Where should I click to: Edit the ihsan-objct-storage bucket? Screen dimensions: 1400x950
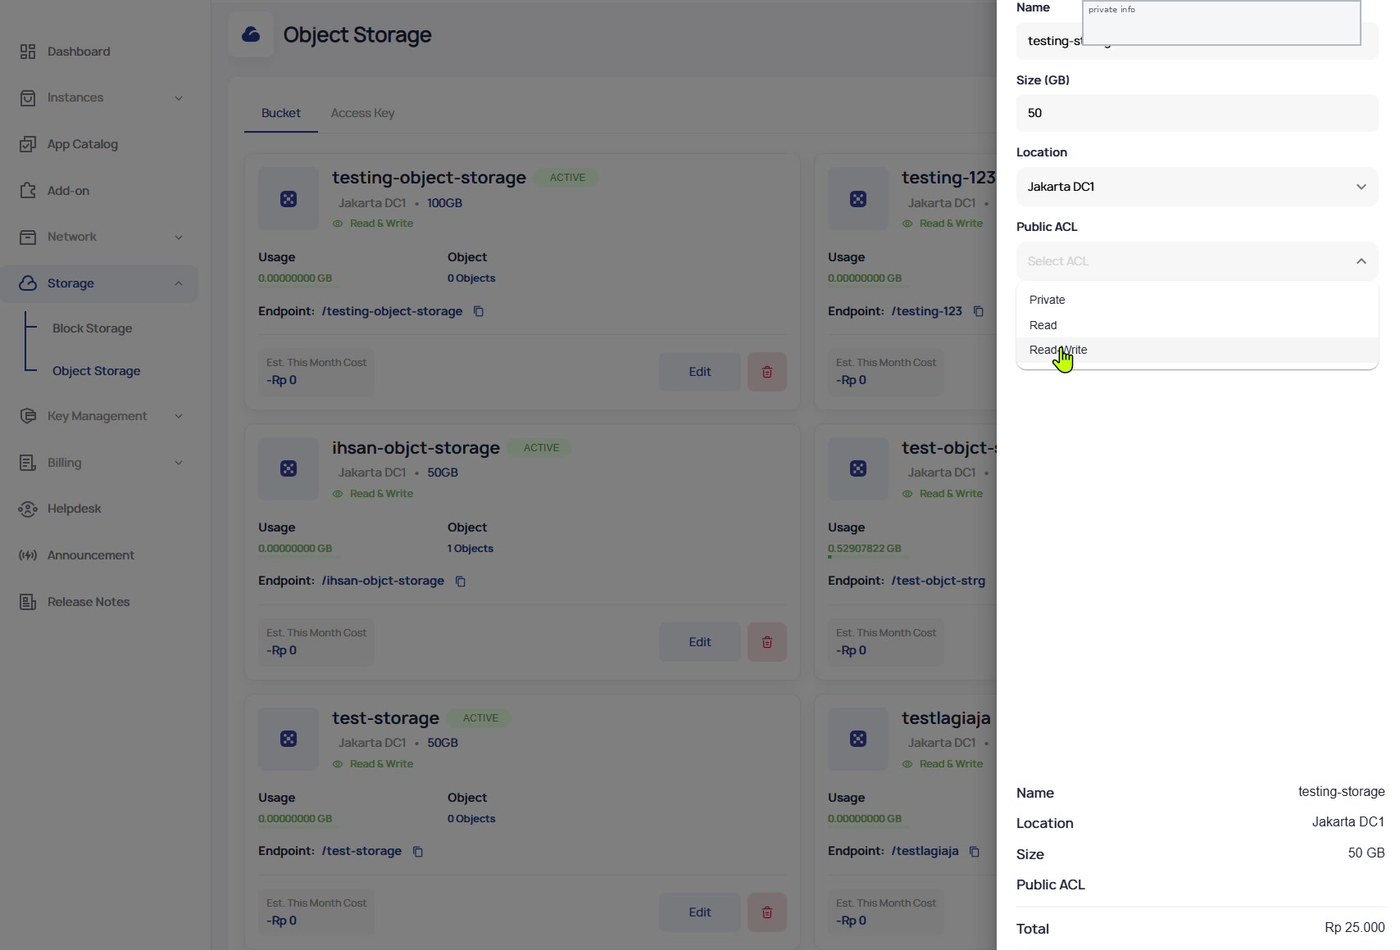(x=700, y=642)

• • • • •

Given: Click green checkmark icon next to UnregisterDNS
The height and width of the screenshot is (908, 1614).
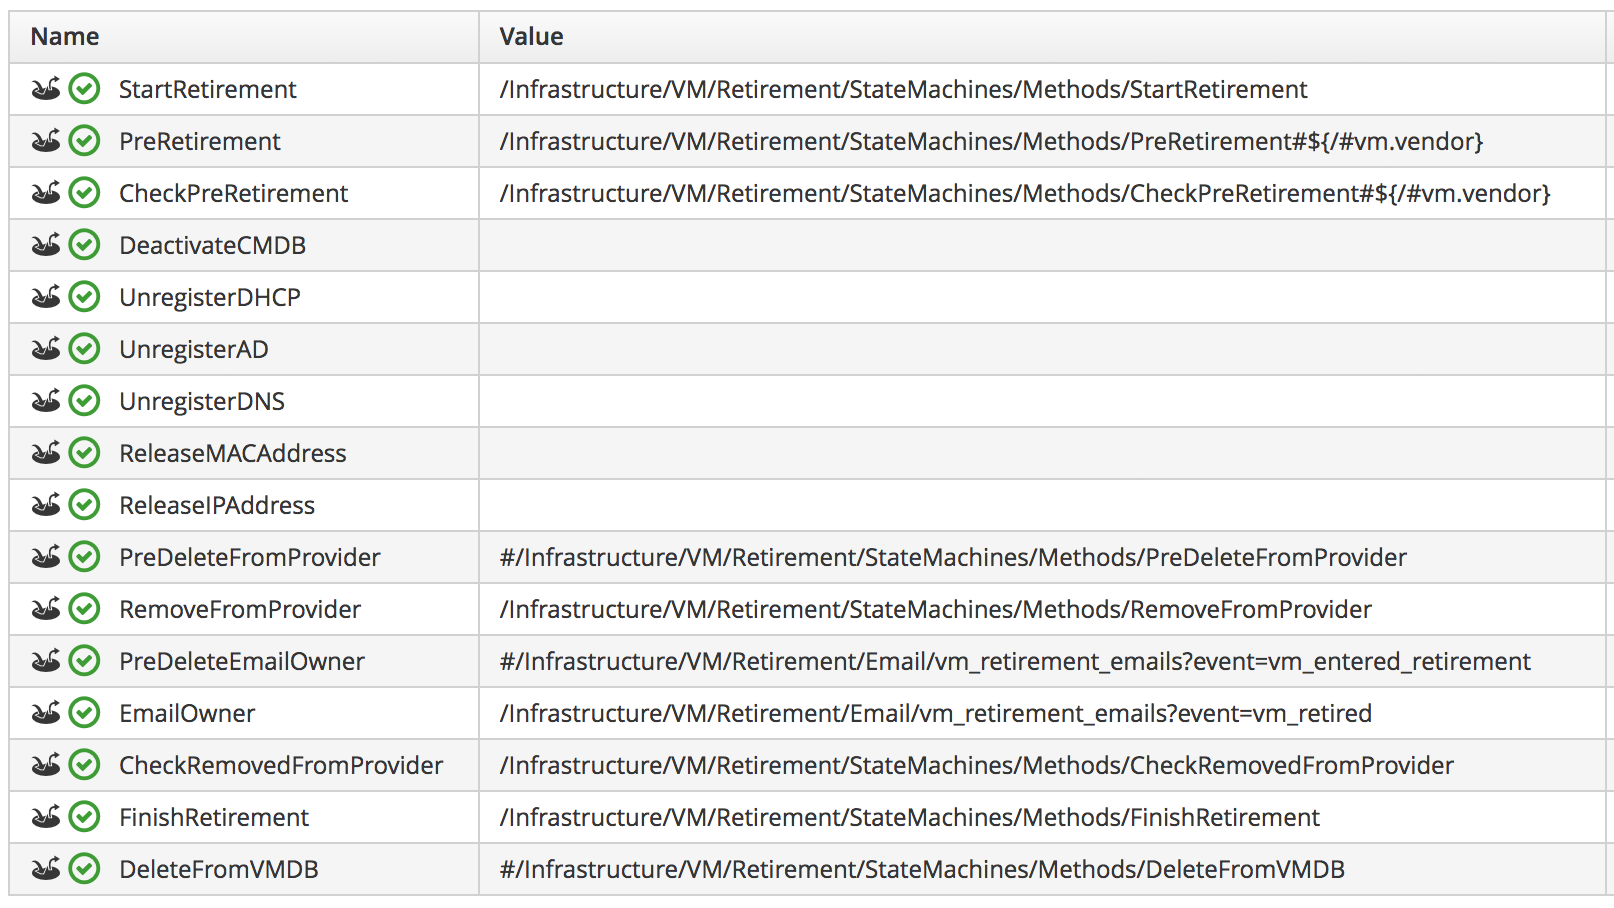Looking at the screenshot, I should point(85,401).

• • • • •

- [EXERCISE DESCRIPTION]:
Reproduce the rows verbatim, starting at the line containing "Given: Click green" and continuing through the line containing "Looking at the", both lines included. Omit the pictures from your answer.

- [WRITTEN SOLUTION]:
Given: Click green checkmark icon next to UnregisterDNS
The height and width of the screenshot is (908, 1614).
Looking at the screenshot, I should point(85,401).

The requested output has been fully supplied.